Meanwhile, for FOTA, the FIA has provided a galvanizing tool to cement the teams together in a way you’d never have though possible a few years ago. It was only 2007 when the grid was nearly torn apart by the scandal of one team spying on another, let’s not forget. But now, they’re cheery and happy and all loved-up. Before you know it they’ll all be swapping mix tapes, etching their initials into a tree trunk and awkwardly snogging each other in the back of a Ford Fiesta. Without a central figure to direct their inevitable moaning and hatred on to, they’ll soon be tearing each other, and their new series, apart.

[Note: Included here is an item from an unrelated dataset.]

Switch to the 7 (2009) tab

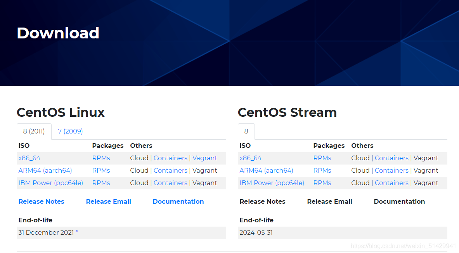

Or possibly, and worryingly, the FOTA teams are beginning to become too confident in their own pre-eminence. After all, this week it has been Max who has been on his knees and making concessions, with the 2010 budget cap relaxed, any remnants of a two-tier rules system removed and a promise (and it depends on how you view Mosley as to how much faith you put in that) to renegotiate a new Concorde agreement after the entry list has been finalised. But FOTA refused to budge one inch. It was an all-or-nothing approach often used by the FIA themselves, and akin to trying to haggle with the world's most stubborn market stall owner.
But overwhelmingly, the situation will somehow get resolved. No matter what cobbled together entry list the FIA release for next year on Saturday, FOTA's announcement is very much not the end of this farce, it's more like the beginning of a whole new angle for negotiations.
At least it hopefully is, I mean, nobody can really be this stupid? Can they?